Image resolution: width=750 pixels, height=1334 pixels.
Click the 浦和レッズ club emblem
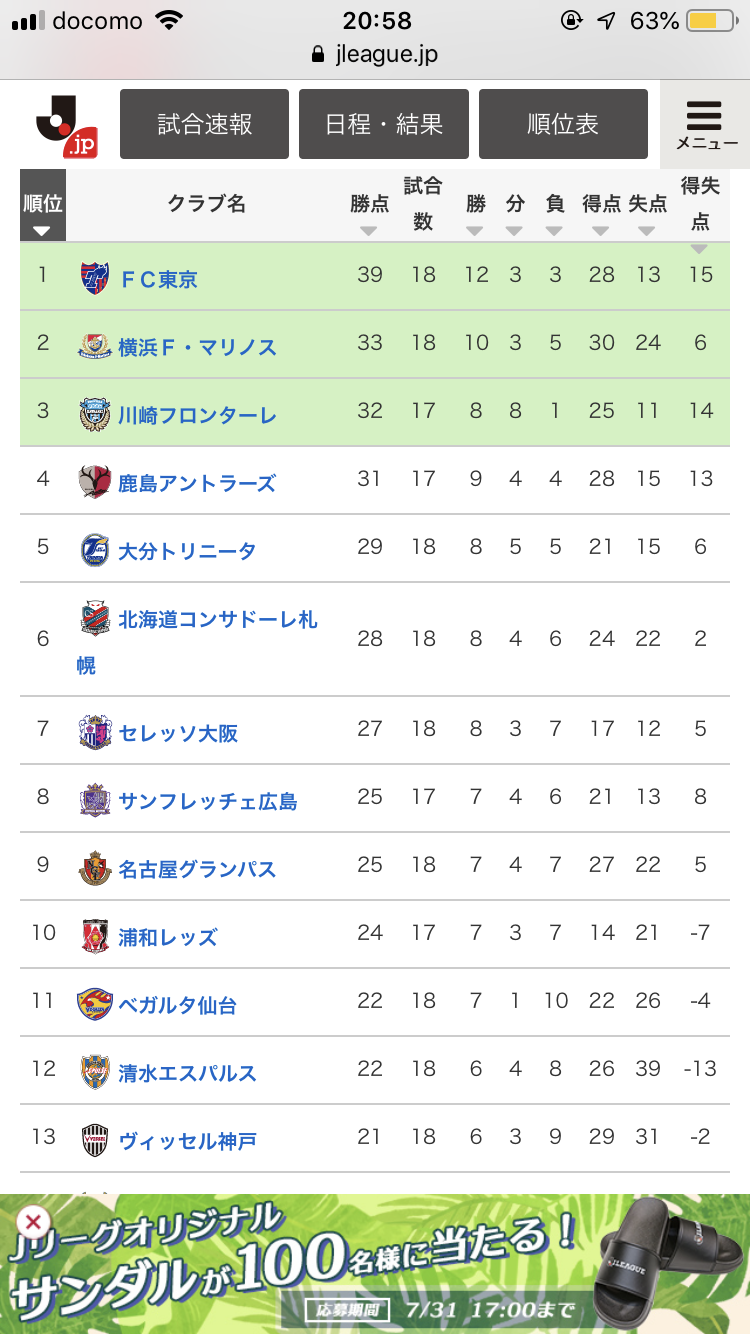95,936
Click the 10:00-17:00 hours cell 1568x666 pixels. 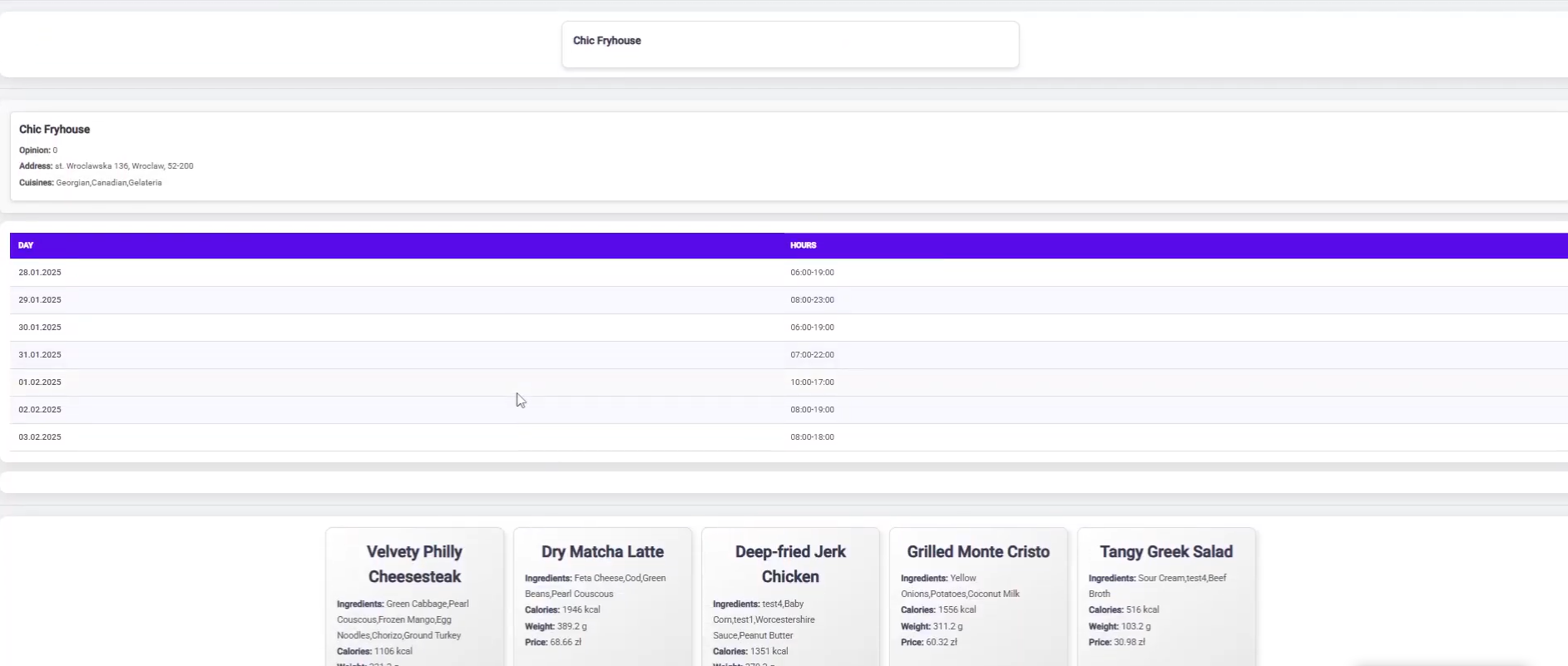[x=812, y=382]
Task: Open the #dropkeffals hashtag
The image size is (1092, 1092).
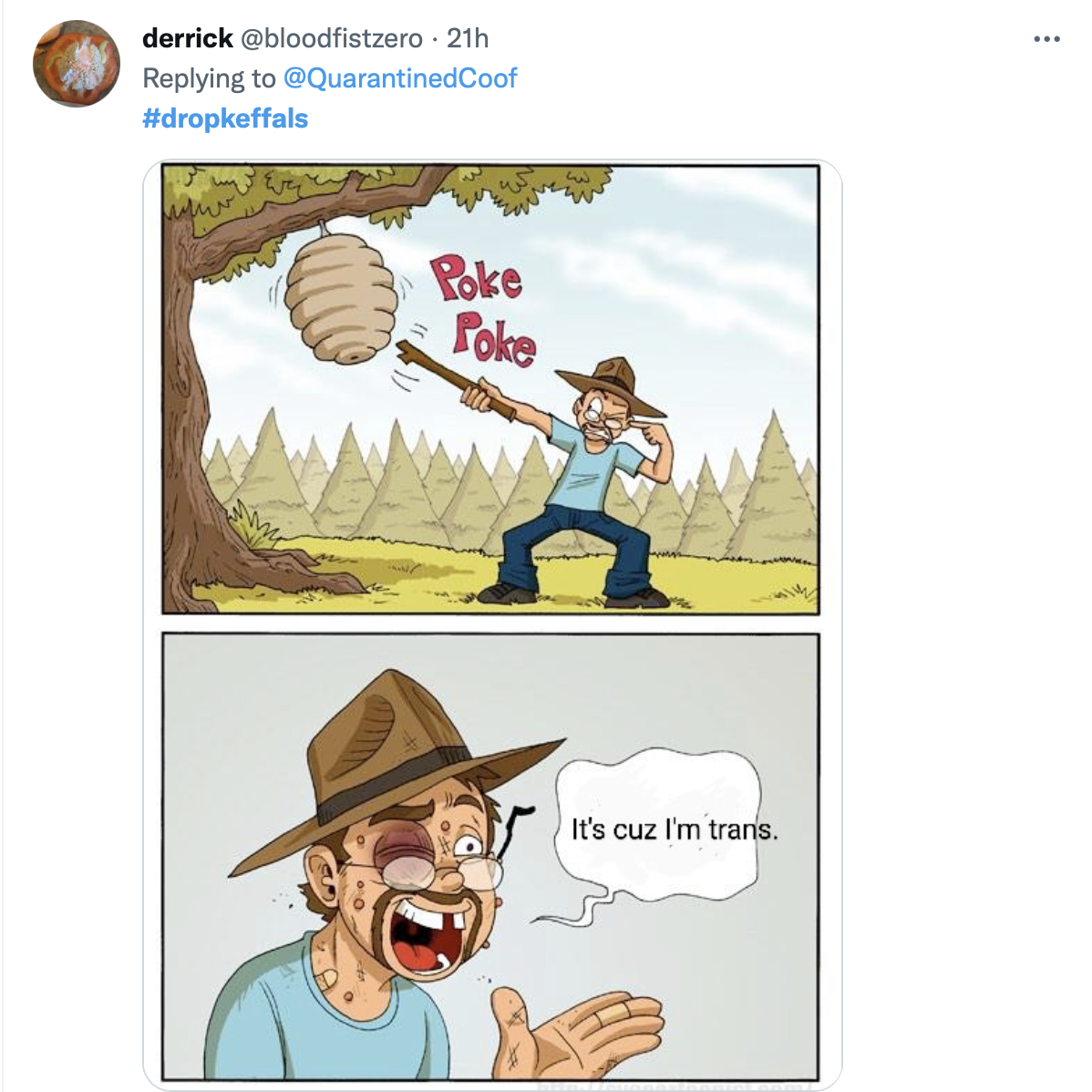Action: [x=225, y=118]
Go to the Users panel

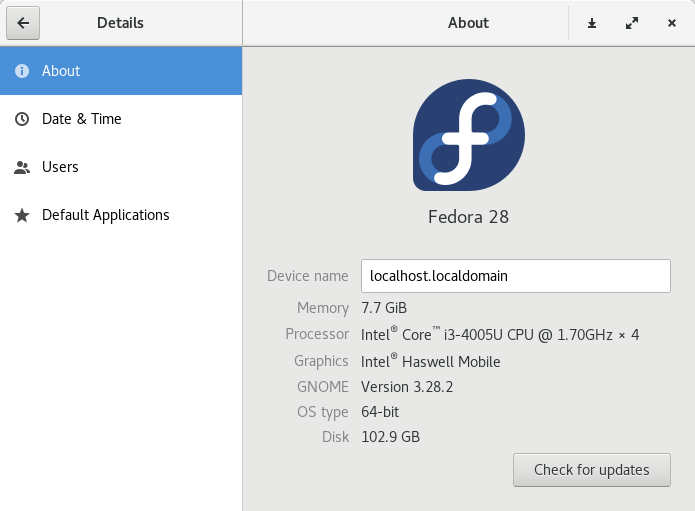pos(60,167)
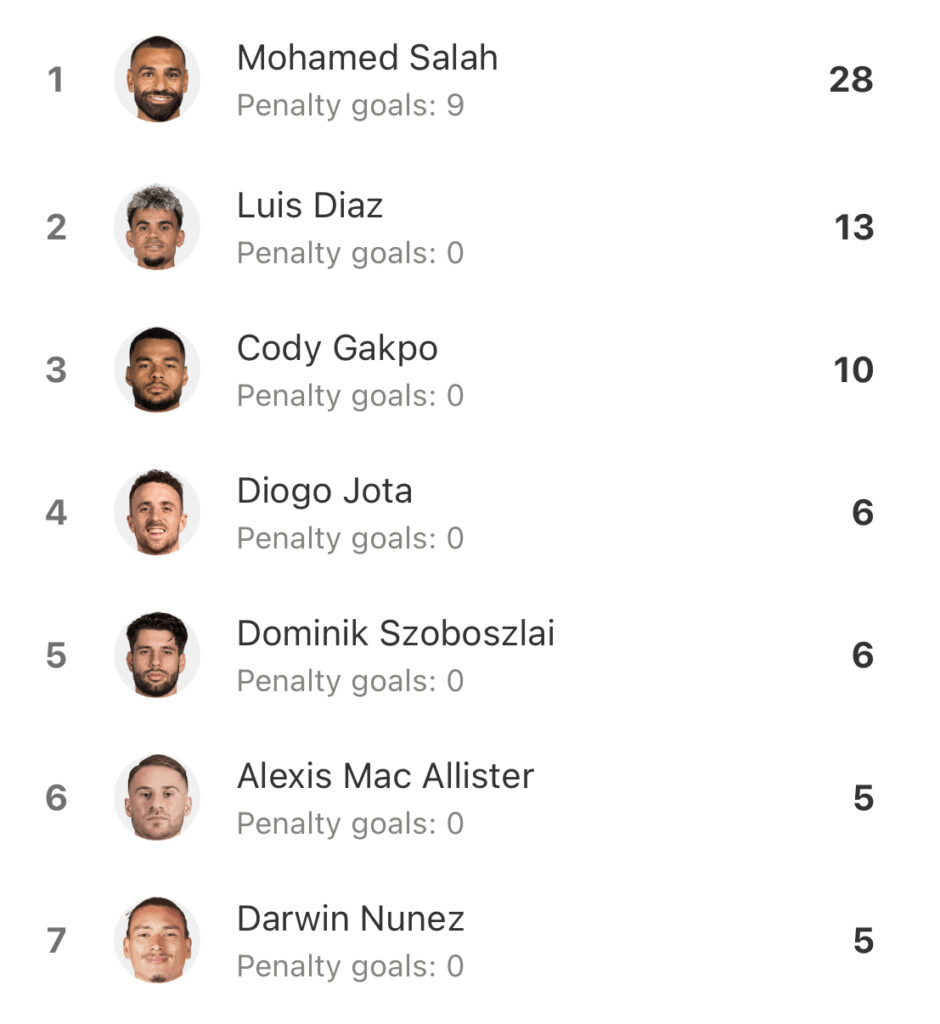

....

**The problem:**
If the records contain pictures, skip them, and transcribe exactly every line from the one with "Task: Open the #dropkeffals hashtag" through the last line.

**Response to this task:**
Task: Open the #dropkeffals hashtag
The image size is (1092, 1092).
Action: [x=225, y=118]
Go to the Users panel

pos(60,167)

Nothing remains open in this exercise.